Ни тот ни другой женственными не были. Дело было не в этом. Я уже вошел в возраст недоверия к взрослым и допускал, что мама не лукавит, а просто сама в пидорах не сильна.
Федору я отвечал односложно – на дворе тепло, русские в их февраль плавают, я окружен фруктами и скучаю. Разноцветных плодов я и правда раньше не видел в таком изобилии. На балконе нашей однокомнатной квартиры помещался белый пластмассовый столик, на нем – глубокая салатница, и в ней связка бананов, как на голове все того же Фредди Меркьюри в том клипе, где он «гоинг слайтли мэд».

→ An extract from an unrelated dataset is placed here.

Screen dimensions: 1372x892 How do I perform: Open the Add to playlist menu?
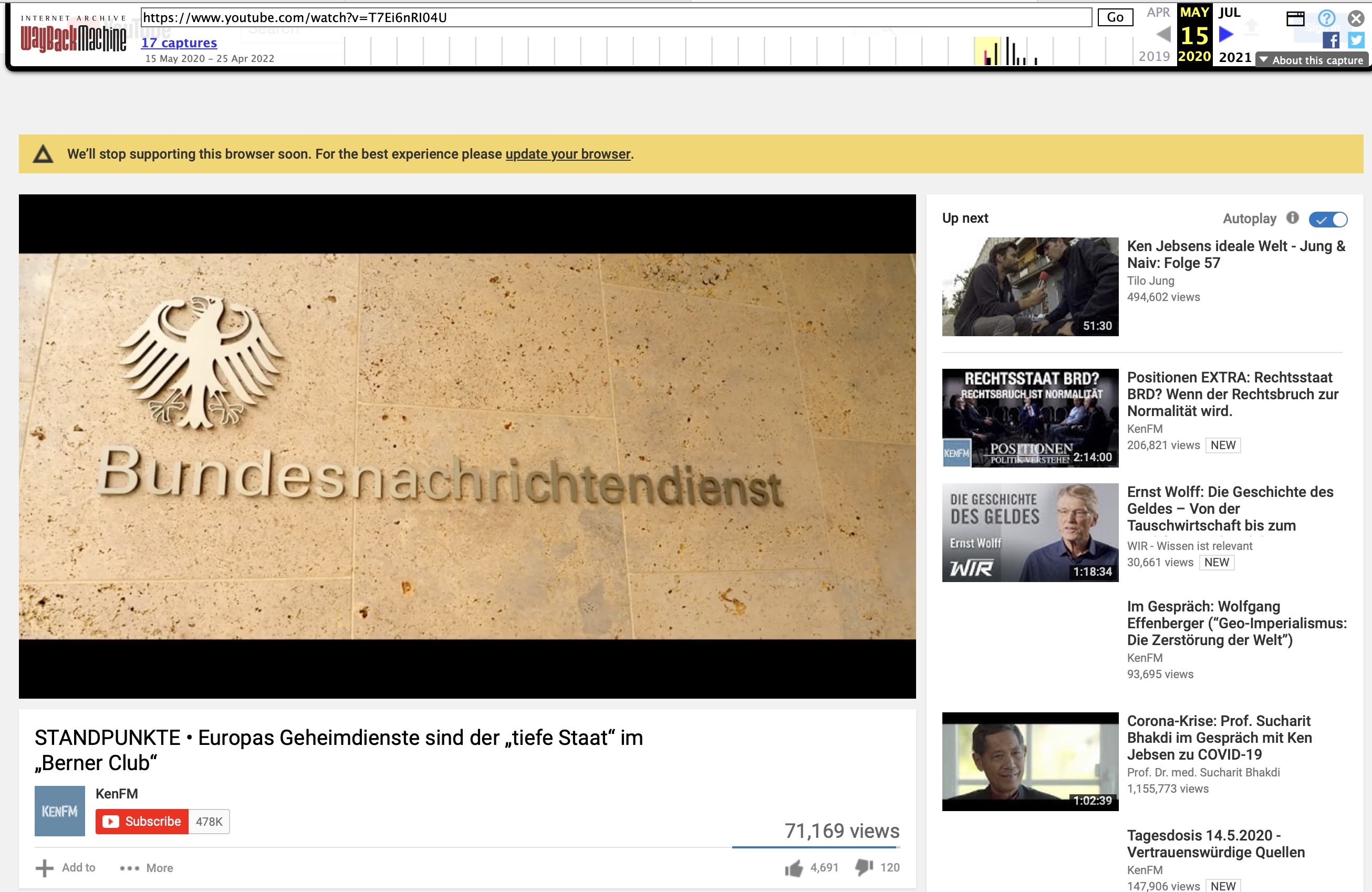pos(66,868)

Последнее письмо с «Ленинским пр. д. 99, к. 4» на обратной стороне конверта пришло в мае, когда распустились акации. Воздух с самого рассвета стоял душистый, а липкое тело само неслось к набережной, голову не спросив. Федор вырос, понял я, дочитав вырванный из тетради по русскому листок с косыми вертикальными полосами. Он сообщил, что уже дважды
Из ребят нового двора я один ходил в школу. Мы могли бы жить с мамой в лучшем районе и в большей квартире, а может быть даже и в маленьком доме в горах, но больше половины присылаемых из Москвы денег забирала английская школа. Прочие матери так не заморачивались. Тогда многие пересиживали свои мебельные войны и относились к новой среде обитания как к профилакторию, откуда обязательно выпустят, как только выздоровеет родная страна.

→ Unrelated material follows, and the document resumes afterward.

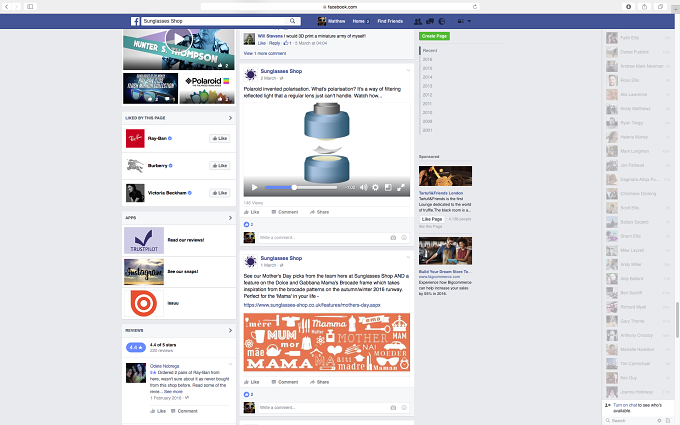Like the Ray-Ban page

coord(220,138)
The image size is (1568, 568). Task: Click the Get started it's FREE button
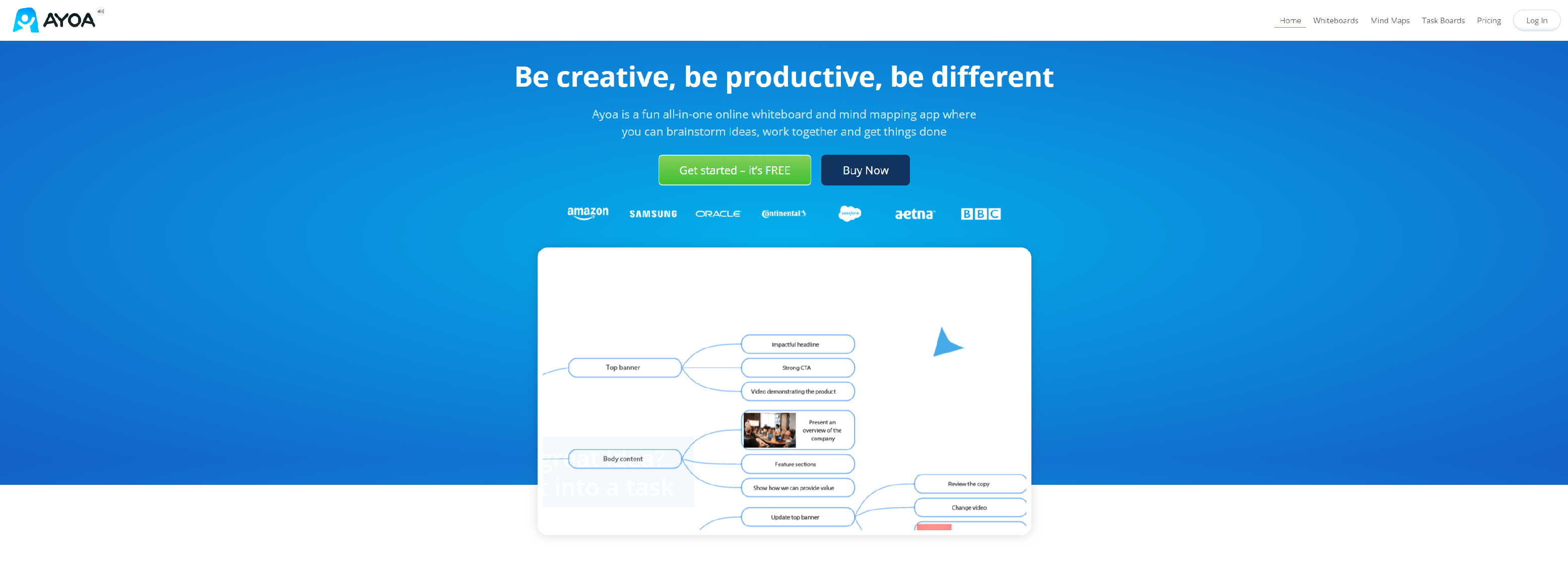click(x=734, y=170)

В ателье пожилой карикатурный англичанин с карандашом за ухом и измерительной лентой на шее сшил мне костюм. В школу полагалось ходить в серой тройке. Добавились блестящие широконосые туфли, и общая стоимость моей формы превысила помесячную арендную плату за квартиру. В ту ночь я видел, как мама плакала на балконе и курила. Сигарета дрожала в ее тонких пальцах. Когда я проснулся, она спала рядом. В первые месяцы мы еще не обзавелись диваном и спали в одной кровати, что было непривычным, как и отсутствие собственной комнаты с собственным окном на кооперативные гаражи и пустующую второй год голубятню.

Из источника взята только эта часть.